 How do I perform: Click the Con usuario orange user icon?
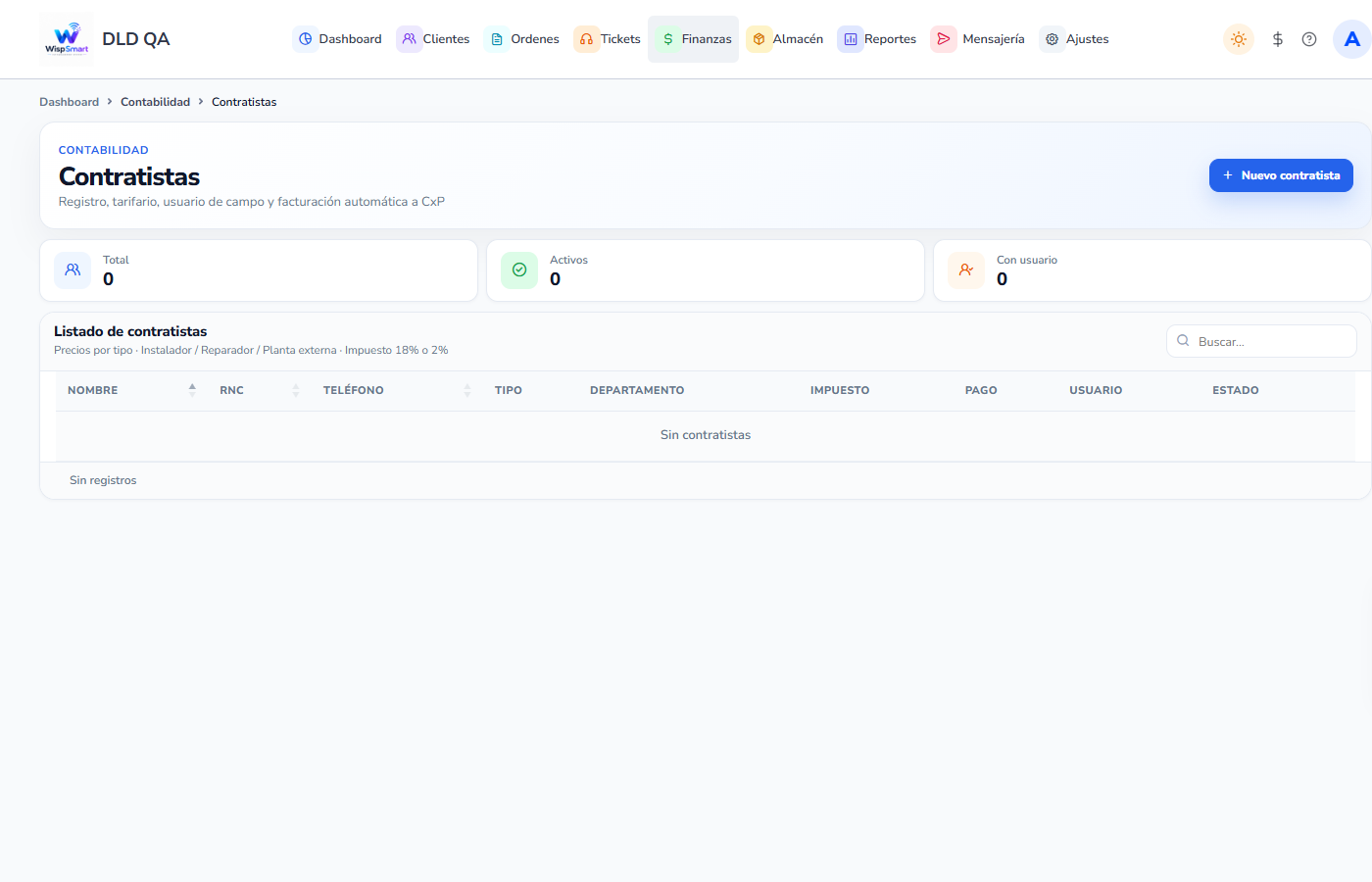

::::

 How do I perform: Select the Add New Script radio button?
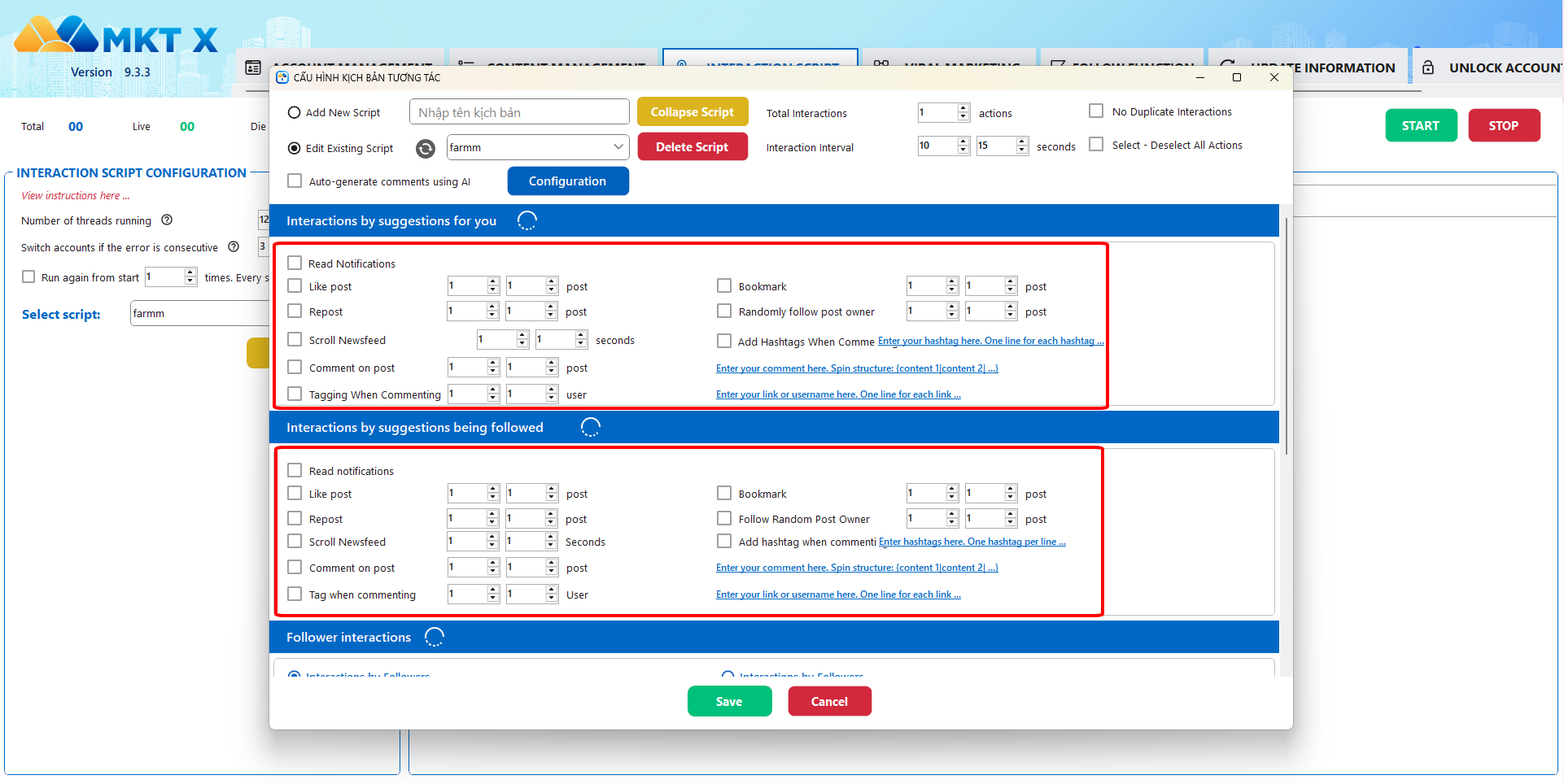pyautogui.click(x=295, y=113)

::::

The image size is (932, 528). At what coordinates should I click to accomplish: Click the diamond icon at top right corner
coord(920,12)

::::

> What is needed:
Can you express the material from the line containing "The image size" up to and including the line containing "coord(920,12)" as a JSON list of strings, with one string per line and blank lines omitted?

> Finished task:
[
  "The image size is (932, 528). At what coordinates should I click to accomplish: Click the diamond icon at top right corner",
  "coord(920,12)"
]